What the task requires
Extend the Oracle SQL Developer blog excerpt from the point where it stops, continuing its list of documents linked from the evaluation download page.

Source excerpt
This link takes you to the Content Catalog. Note this app does require a username and password, but they are there for you to use.

If you want to see the talks that Kris and I did, just enter "sue harper" into the Speaker name field and you'll get the Overview and Advanced presentations. (No demos, just power points!) Kris and I will be doing blog entries of the demos in the next few weeks.

If you want to see more SQL Developer related talks, enter "SQL Developer" and you'll also get Donal's talk on the work the Migration Workbench team are doing and how they're using SQL Developer.

Of course you know how to use a simple app like this, but I want to be sure you see the good stuff... ;-)

07 November 2006

Oracle SQL Developer 1.1 Evaluation Release is Now Available!

Need I say more? The long awaited evaluation copy of Oracle SQL Developer 1.1 is now available for you to play with. Please send us your comments! I'll give you the links in a mo, please note, this is NOT a Supported release, it is for evaluation purposes only. The team is still working on the code and closing bugs as I write. We'll be doing regular drops for you to evaluate over the next few weeks and will be using a FeedBack Application to track issues and comments.

You will not be supported through Oracle Support or the Forum, only the feedback site. You will not get the evaluation software from the production download site, instead follow the links through the short survey and on to the evaluation release download. (For subsequent downloads you'll be redirected past the survey) When you reach the download page, there are links to a few very useful documents:
  • New Features - This is a list of new features, quite comprehensive, possibly missing a few little features here and there
  • Known Issues - This is a list of bugs already logged, some already fixed in a later build and which you'll pick up in next week evaluation drop.

Data shown
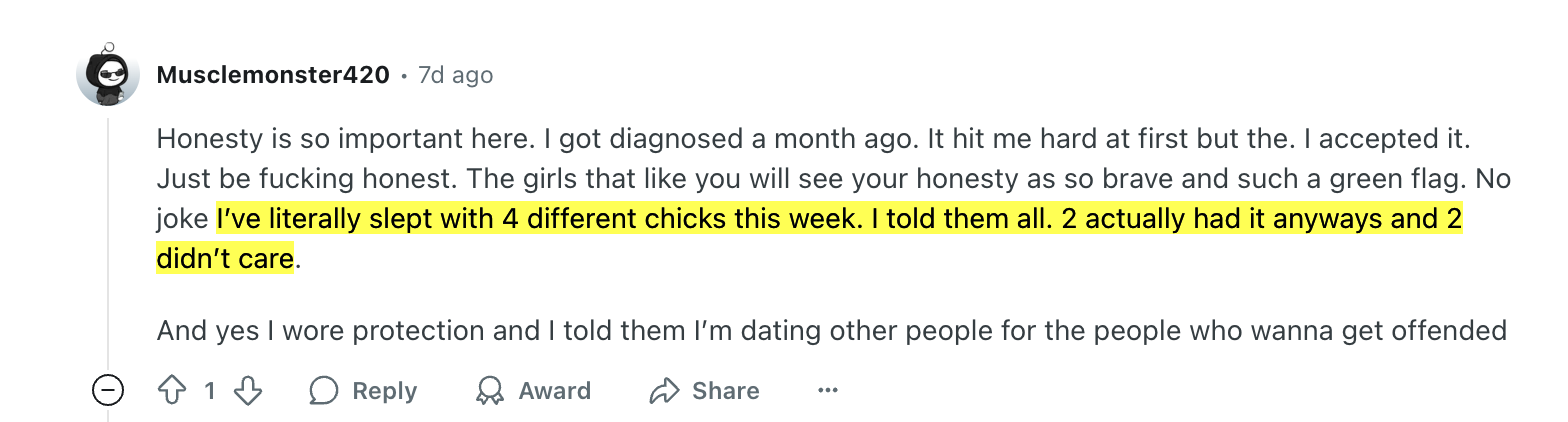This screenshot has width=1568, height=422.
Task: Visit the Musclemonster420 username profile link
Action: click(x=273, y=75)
...
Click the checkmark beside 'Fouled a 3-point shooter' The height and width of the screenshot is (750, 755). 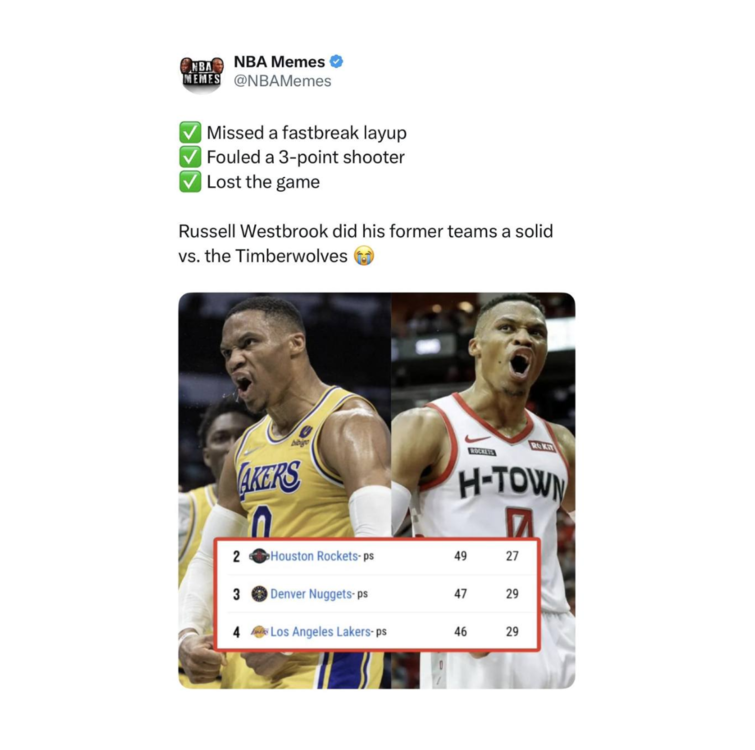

Expected answer
  • Getting Started - This is really important. If you are using 1.0, there are some files you need to back up if you want to preserve them and go back to SQL Developer 1.0.
But first...download here

No, I can't tell you the production date yet.

Have fun!

30 October 2006

SQL Developer Exchange: Vote for Features, Log Requests

At conferences, we always get people who have never heard of our products, or have heard of them but don't really use them, or use them a daily. Then there is always a group that always 'just LOVES' them. This year, when asking around the responses almost all fell into the last two categories, many of whom had a list of feature requests, only to find their requests will be solved in 1.1. That's another story.
...BUT...BUT ...No-one seemed to have heard of this site: http://sqldeveloper.oracle.com
That site is SQL Developer Exchange!

Now you might have a few regular URLS at your fingertips... www.oracle.com, technet.oracle.com, or even google.com and asktom.oracle.com

From http://sqldeveloper.oracle.com you can add your own feature requests. Admittedly, for a while it was difficult to find out if something had already been requested, or to see if we had even looked at your requests. Now we have updated and tweaked the feature area a touch. The more we use it, then more we see there are more things we could do. However, you can now sort on last updated, date created and search. You can see if a feature has made it into 1.1 or is still on a list for a future release.
Please VOTE: If you see a feature you like or want, please select that feature and add a vote and a comment. If there is only one request and no further votes, then we might assume the community is not after such a feature.

Please keep adding requests. What more is there to say. Requests may be little or large, we'll update the site with feedback and, who knows, your request might make it into a release sooner than you think. If you don't tell us, we don't know.

The main page for http://sqldeveloper.oracle.com has a link to the forums and the main OTN page for SQL Developer. It allows you to see snippets other folk find useful and there are a few hints and tips too.

Make http://sqldeveloper.oracle.com work for you...

25 October 2006

Busy, Busy at Open World

It seems everyone linked to Open World is busy, busy. There are the Oracle staff who are on Hands On Session duty up near Union Square in the Hilton, for an hour or two , then back down to the Moscone for a shift on the demo pods and then back to the Hilton to do a presentation. There are a few aching feet around.
Then of course as an attendee, if you want to do some Hands On and then see more on the demogrounds, and then attend a talk, you're also dashing up and down.

Kris Rice, SQL Developer architect, and I had 2 talks at the Hilton yesterday, so we just hung out up there until we were done. Our attendees didn't though, because there was a paper down at the Moscone between ours they wanted to see. There were a few out of breath folk!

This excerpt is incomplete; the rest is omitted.